Ransomware actors are exploiting the well-known Log4Shell vulnerability to take over systems running VMware Horizon.
Researchers at Trend Micro observed active attacks in the wild that prey on the logging vulnerability to conduct ransomware attacks. The infections were attributed to members of the LockBit ransomware group and were connected to both data ransom and extortion attempts threatening data disclosure.
According to Trend Micro, the hackers first abused the Log4Shell vulnerability to obtain command line access in VMware Horizon over Microsoft's PowerShell tool. From that PowerShell connection, the actual malware is obtained in the form of malicious DLLs and executables.
DLL sideloading attacks can be particularly difficult to spot because they rely on malicious libraries that run in memory and can often go unchecked by security tools.
The Trend Micro researchers found that the malicious DLLs were checking for the presence of debuggers and Microsoft's default security tools before proceeding with additional malware downloads and installations and uploading of data to several Dropbox locations.
From there, the attackers looked to keep their access to the infected machines by covertly installing a proxy tool known as node.exe in order to give remote shell access even when the compromised PC has supposedly been purged of malware.
The researchers noted that the victim would not have been notified of the ransomware infection until 10 days after the initial intrusion.
"In the cases we analyzed, there were different files used to sideload malicious DLLs. The file mfeann.exe is an executable responsible for event creation and logging," explained Trend Micro cyber threat intelligence researcher Mohamed Fahmy.
"It is a legitimate executable, signed by a known security company, but we found that threat actors misused it to sideload a malicious DLL named LockDown.DLL"
Fahmy noted that Trend Micro was not the first to spot these attacks.
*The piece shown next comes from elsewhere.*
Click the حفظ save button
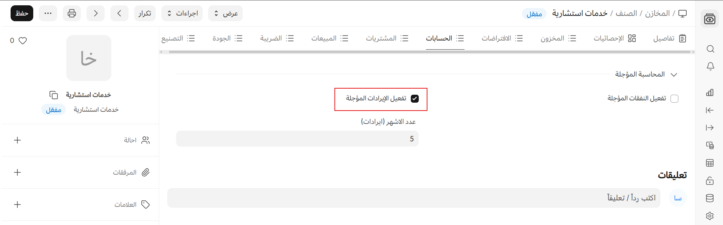Image resolution: width=723 pixels, height=225 pixels. click(22, 13)
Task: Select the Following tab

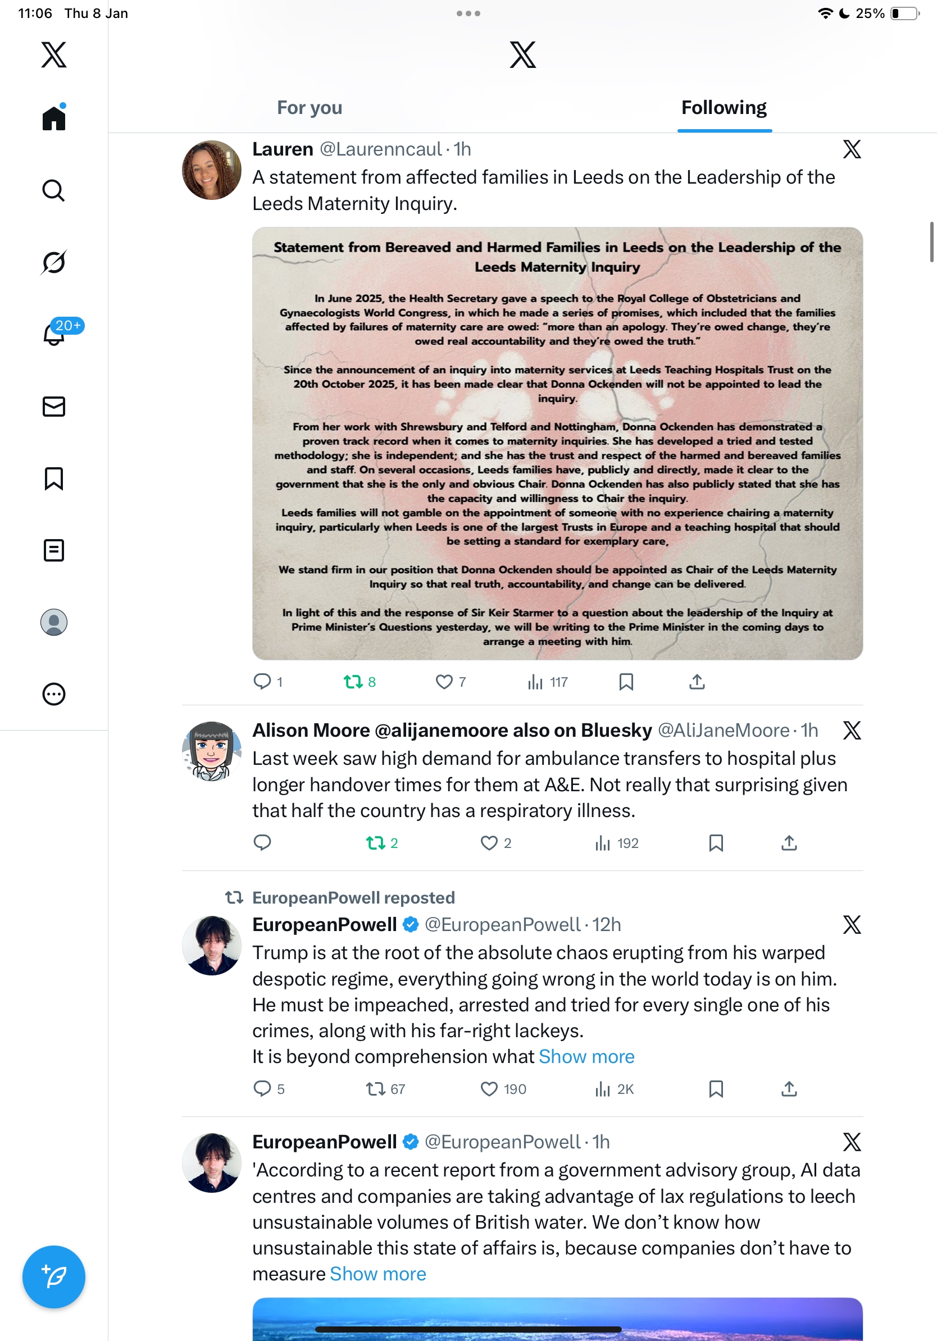Action: [x=724, y=107]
The team at SentinelOne first noticed that the LockBit crew was abusing the Log4Shell flaw within VMware systems in an effort to spread its malware.
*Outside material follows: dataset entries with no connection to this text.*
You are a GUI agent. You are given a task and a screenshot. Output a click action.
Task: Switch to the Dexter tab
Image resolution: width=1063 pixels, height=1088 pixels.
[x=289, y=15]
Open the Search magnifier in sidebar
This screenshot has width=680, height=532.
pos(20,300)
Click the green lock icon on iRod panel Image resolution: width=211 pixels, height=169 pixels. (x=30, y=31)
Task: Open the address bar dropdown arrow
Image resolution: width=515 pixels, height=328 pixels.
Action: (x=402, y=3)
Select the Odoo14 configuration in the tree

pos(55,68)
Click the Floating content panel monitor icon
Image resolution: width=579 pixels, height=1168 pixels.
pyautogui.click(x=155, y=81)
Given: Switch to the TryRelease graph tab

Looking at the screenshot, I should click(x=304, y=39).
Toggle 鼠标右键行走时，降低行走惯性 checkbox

Sentinel One researchers James Haughom, Júlio Dantas and Jim Walter reported in April that they found the vmwareXferlogs executable was able to be commanded to load the malicious DLL files that let the LockBit hackers launch Cobalt Strike remote hijacking tools and then upload their ransomware.
"In this instance, the threat actor used PowerShell to download the VMware xfer logs utility along with a malicious DLL, and a .log file containing an encrypted Cobalt Strike Reflective Loader," the SentinelOne team explained. "The VMware utility was then executed via cmd.exe, passing control flow to the malicious DLL."
First discovered and disclosed late last year, the Log4Shell bug (CVE-2021-44228) is a vulnerability in the Log4J Java framework that allows commands to be entered into applications via routine log entries.
While the flaw has since been patched by most vendors, the long tail of Log4Shell use means that many applications are vulnerable without the knowledge of their developers, creating a supply chain threat.
Fahmy noted in the blog post that Trend Micro has observed several cases of sideloading attacks on VMware Horizon, though it's unclear how widespread the activity is. VMware did not respond to a request for comment from SearchSecurity.